RELATED TERMS: Critical Thinking; Deconstruction – Derrida; Entanglement; Hermeneutics; New Materialism; Ontological Turn; Posthumanism

Since the beginning of the 21st century, Elizabeth Povinelli argues, critical theoretical discourses have been marked by a particular style and approach. They have shifted, she suggests, from hermeneutic and deconstructive methods of reading towards a set of methods of knowledge production informed by mathematically-inspired philosophy and the natural sciences. A number of names have been given to this emergent field: the ontological turn; new materialism; and posthumanism.

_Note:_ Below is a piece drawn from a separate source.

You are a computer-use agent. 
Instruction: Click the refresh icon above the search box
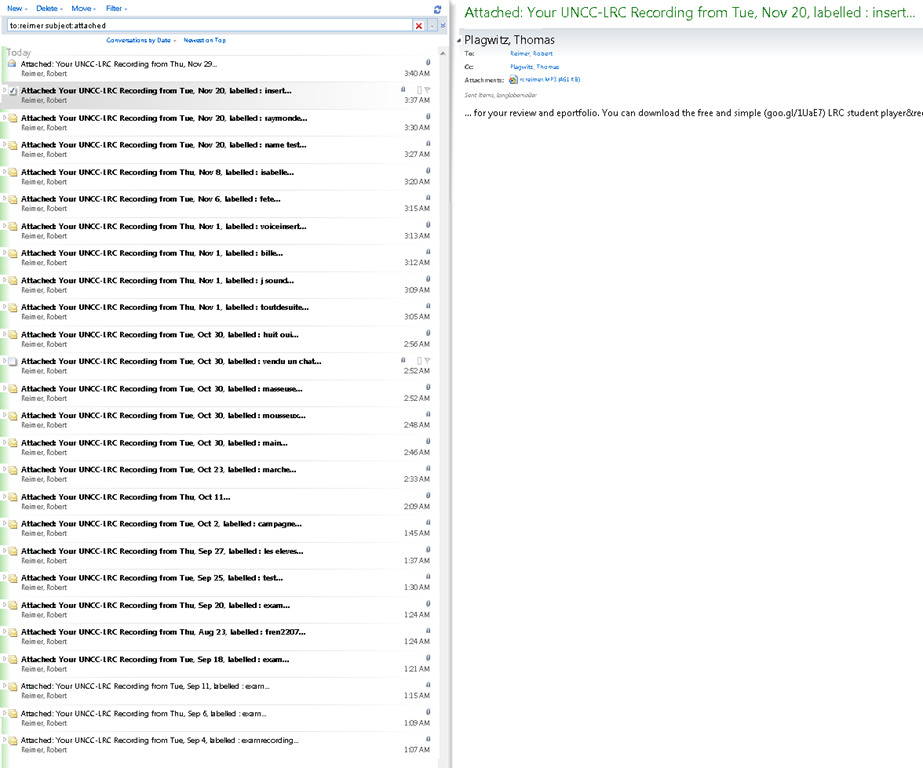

Despite the variety of names given, Povinelli ascribes a common thread to these scholarly efforts.  She contends that these scholars are seeking to imagine a form of political solidarity that is grounded in the entanglement of human, other-than-human and more-than-human existents [or inter-actants]. Thus, Povinelli suggests that, despite the variety of discourses under these headings, they can all be taken to be making the ontological claim, in different ways, that ‘existence is entangled’. Two of the major theorists that Povinelli cites in this context are Karen Barad and Donna Haraway. Haraway, with her emphasis on species entanglement and symbiogenetic kinship, aims to establish the basis of an anticapitalist, antiracist, posthuman feminist perspective (Povinelli, 2021: 17).

References

Povinelli, E. A. (2021) Between Gaia and ground. Durham, NC: Duke University Press.